Today international benchmark Brent crude fell 2.40%. U. S. benchmark West Texas Intermediate was just about unchanged, down 0.28%.

The Trump administration needs to put together an agreement from Saudi Arabia and other producers before this fall in order to make its goal of getting U.S. allies to cut off all oil purchases from Iran by November 4 possible. The U.S. will reimpose sanctions on Iran and its oil industry by that date in response to a U.S. withdrawal from the 2015 Iran nuclear deal. The Trump administration has threatened allies such as South Korea and Italy with sanctions if they do not cut off imports from Iran. (South Korea accounted for 14% of Iran’s oil exports in 2017; Italy for 7%. China is by far the largest importer of Iranian oil at 24%.)

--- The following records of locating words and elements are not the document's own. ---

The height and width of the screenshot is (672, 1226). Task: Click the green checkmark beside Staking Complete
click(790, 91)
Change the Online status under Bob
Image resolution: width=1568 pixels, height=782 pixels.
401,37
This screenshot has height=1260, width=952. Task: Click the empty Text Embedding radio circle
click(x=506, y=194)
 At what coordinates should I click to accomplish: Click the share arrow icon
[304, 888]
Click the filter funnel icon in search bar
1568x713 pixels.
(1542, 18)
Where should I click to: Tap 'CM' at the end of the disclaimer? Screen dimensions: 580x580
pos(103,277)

Oil industry analysts estimate that successful sanctions could remove about 1.5 million barrels a day of Iranian oil from global oil markets.

Besides the confusion about what, if anything, Saudi Arabia agreed to do to increase oil production–and remember that OPEC and producers such as Russia have already agreed to increase production by 700,000 to 1 million barrels a day–there’s disagreement among oil analysts about how much more oil Saudi Arabia could pump. Saudi Arabia currently produces about 10 million barrels of crude a day. It’s all-time production record is 10.72 million barrels a day. Industry analysts doubt that the country could produce more than 11 million barrels a day, and could only reach that target by running at full-out levels that would stress the country’s oil infrastructure.

I’d use any short-term weakness in Brent prices here to add to or establish trading positions to the long side in oil. The run up to the U.S. deadline of November 4 for ending purchases of Iranian oil is likely to be very chaotic. A high degree of uncertainty will push up oil prices over the next few months.